Drawing on these findings, the concept of ‘patient-manager’ will be explored more in-depth. During the past decade, technology developers, policy makers, researchers, and doctors have increasingly approached the patient in terms of a manager of his or her health. This conceptual shift is linked to the rise of smart technology, in particular digital self-tracking. For instance, when CEO Tim Cook was asked about Apple’s greatest contribution he replied: “We are taking what has been with the institution and empowering the individual to manage their health. [...] But I do think, looking back, in the future, you will answer that question: Apple’s most important contribution to mankind has been in health”.
 
Databased artificial intelligence (AI) offers a plethora of opportunities to monitor patients at home, such as intelligent video monitoring that can also include wearable cameras.
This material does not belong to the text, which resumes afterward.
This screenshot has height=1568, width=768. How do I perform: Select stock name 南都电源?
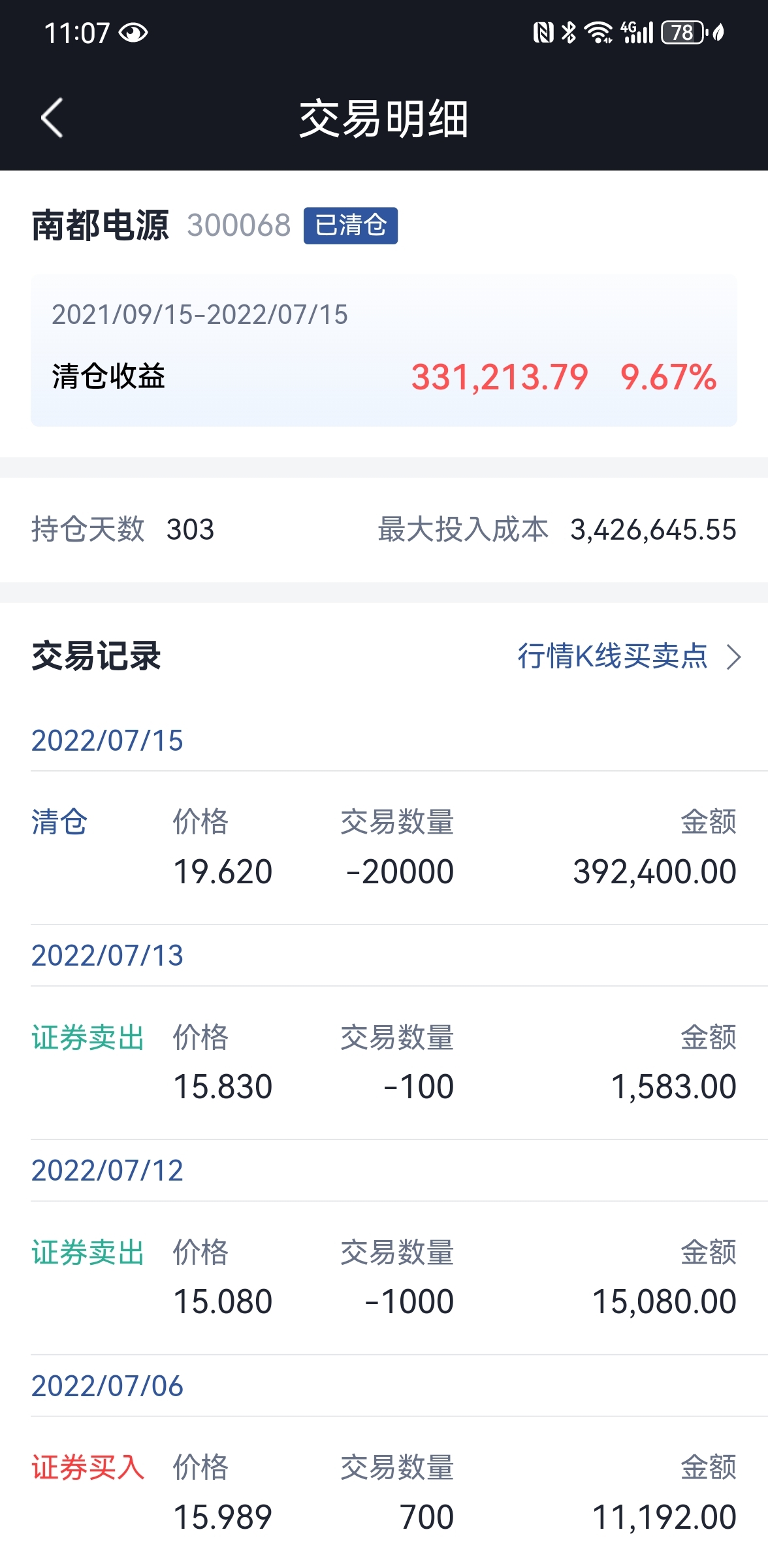tap(100, 225)
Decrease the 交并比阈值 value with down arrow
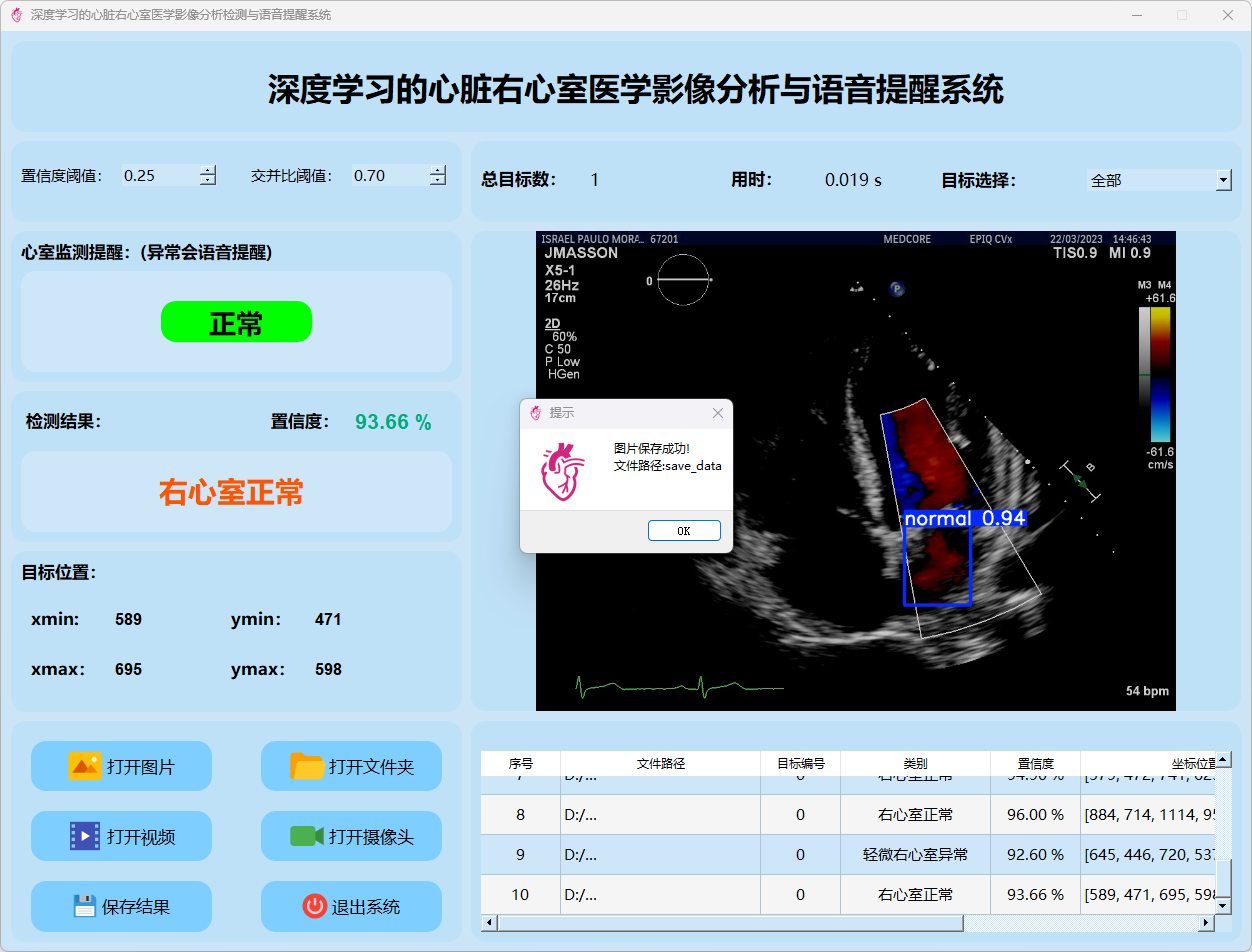Screen dimensions: 1252x952 437,181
At the same time, patients, whose home is equipped with sensors and/or cameras, can also carry digital self-tracking technologies on the body (cf. Internet of Things). All these data can be exchanged in order to analyze patterns. What is the ultimate goal of the empowered patient as a ‘health manager’? To what extent leads the shift towards a patient-manager to a new relation of dependency that is currently neglected, namely the dependency on smart technology or ‘technological dependency’ (see Hofmann, 2003)?
 
This talk is based on research that Dr. Gabriels conducted together with Dr. Tania Moerenhout, University of Otago, New Zealand.
The talk (approx. 45 minutes) will be followed by a discussion.